Boards are asking where the value is. Executives are asking which use cases should move forward. Teams are testing tools, copilots and agents. And in many organisations, AI is already being used in day-to-day work, whether there is a formal strategy in place or not.

That creates a clear challenge for leaders: How do you move from activity to impact?

According to John Valastro, Director – Digital Innovation and Growth here at Avec, the answer is not simply more experimentation.

“If I’m going to answer the ROI question upfront, it comes from deliberate adoption, not from more experimentation.”

This distinction is now critical.

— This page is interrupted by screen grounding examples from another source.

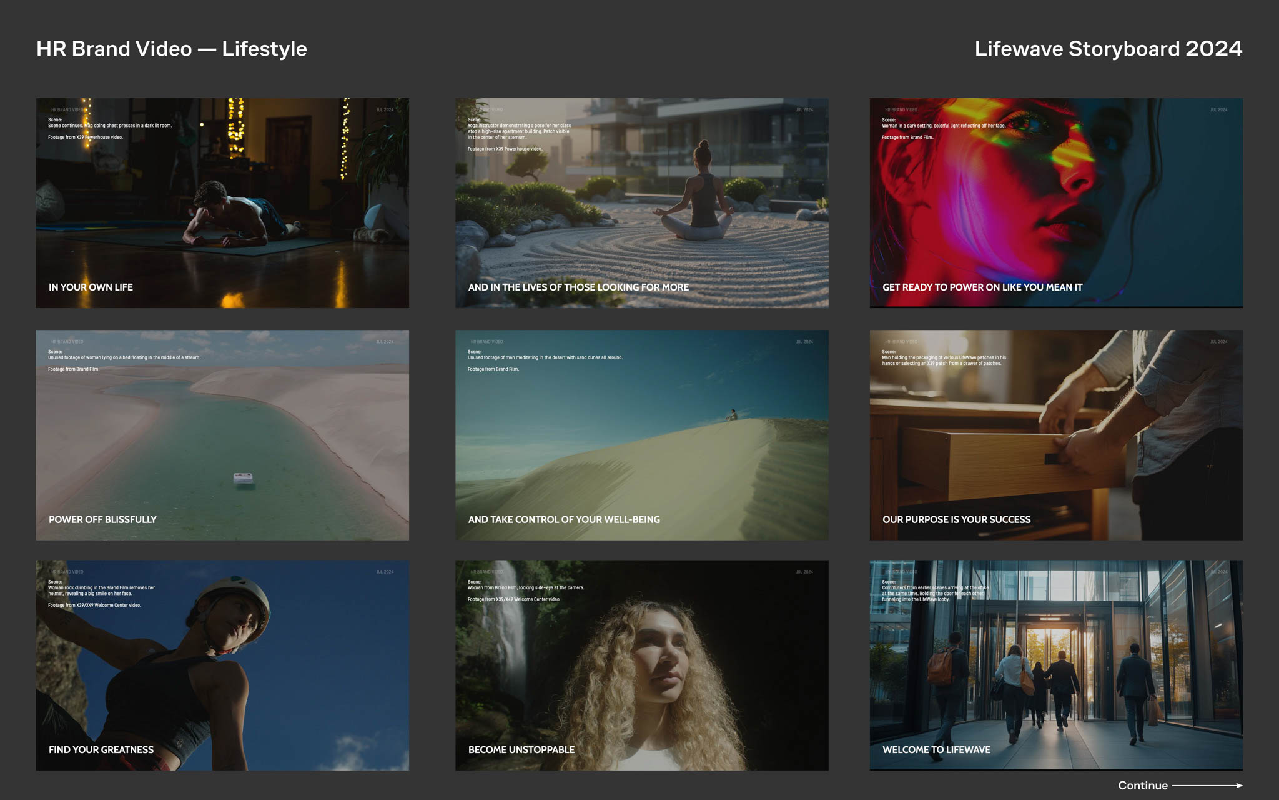Open the 'FIND YOUR GREATNESS' climber frame
Viewport: 1279px width, 800px height.
pyautogui.click(x=222, y=665)
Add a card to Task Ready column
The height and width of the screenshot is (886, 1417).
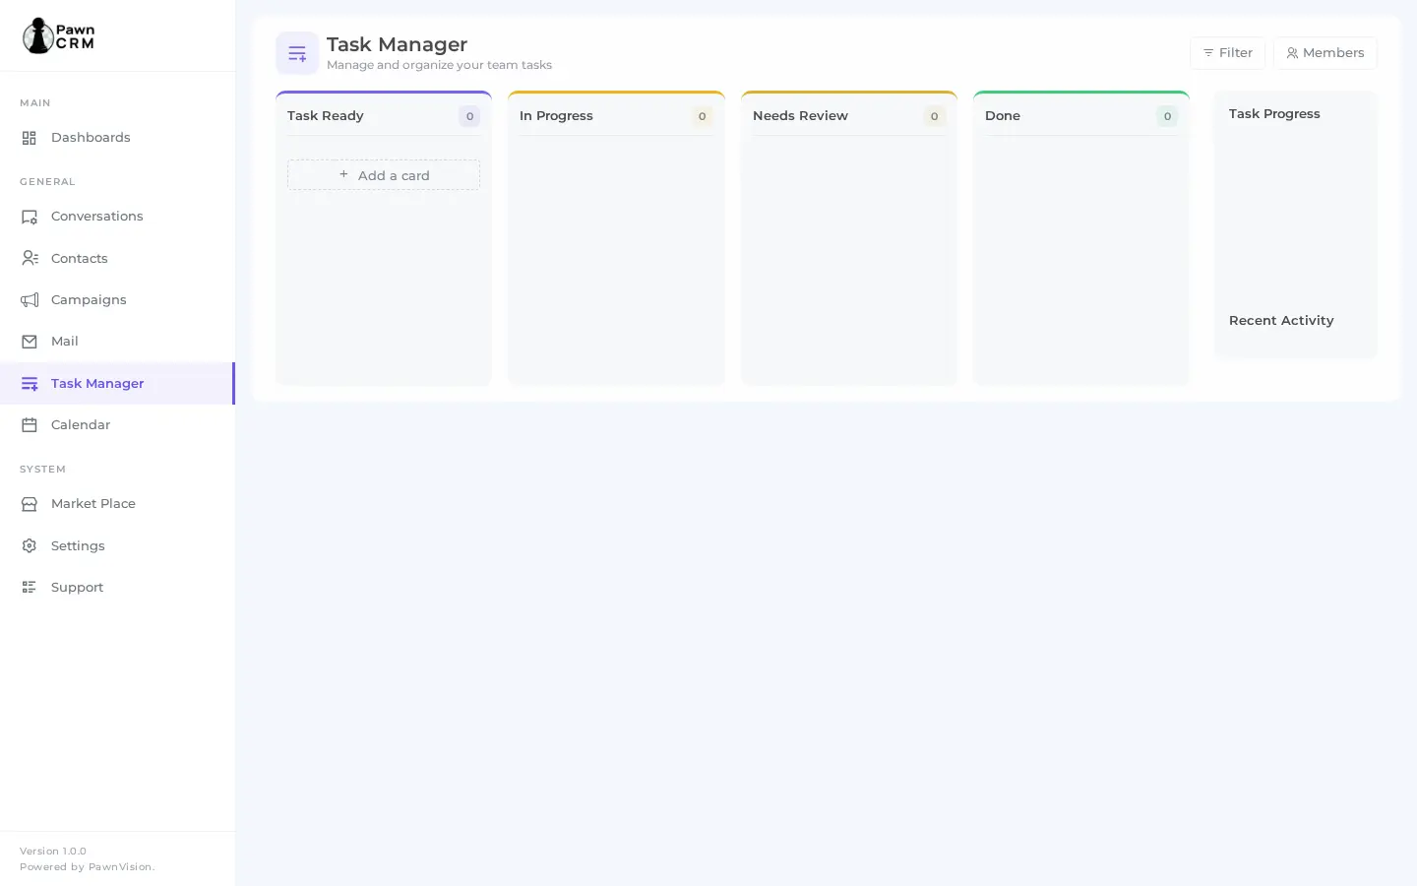coord(384,174)
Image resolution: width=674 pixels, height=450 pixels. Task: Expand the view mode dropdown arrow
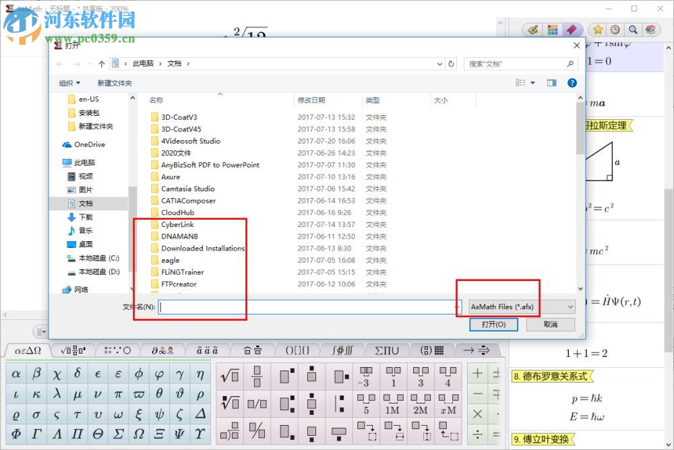click(x=532, y=83)
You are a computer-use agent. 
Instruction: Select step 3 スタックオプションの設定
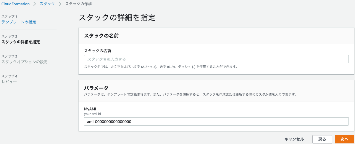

Many organisations have no shortage of AI ideas, and what they often lack is a disciplined pathway for turning those ideas into measurable, trusted and operationally sustainable outcomes.

As John puts it:

“The market loves to sell us the finish line, but it’s not very good at selling how you get there.”

The finish line is compelling: faster service, better decisions, reduced manual effort, improved customer experience and new ways of working. But the path to that value is rarely a straight line and requires business clarity, the right type of work, trusted data, governance, adoption planning and measurable outcomes.

Useful AI is not just a technology discipline, but a value, workflow, data, governance and adoption discipline.

Here are the six ingredients that make AI ROI possible.

1. Start with a real business problem

AI initiatives often struggle when they start with a tool instead of a problem.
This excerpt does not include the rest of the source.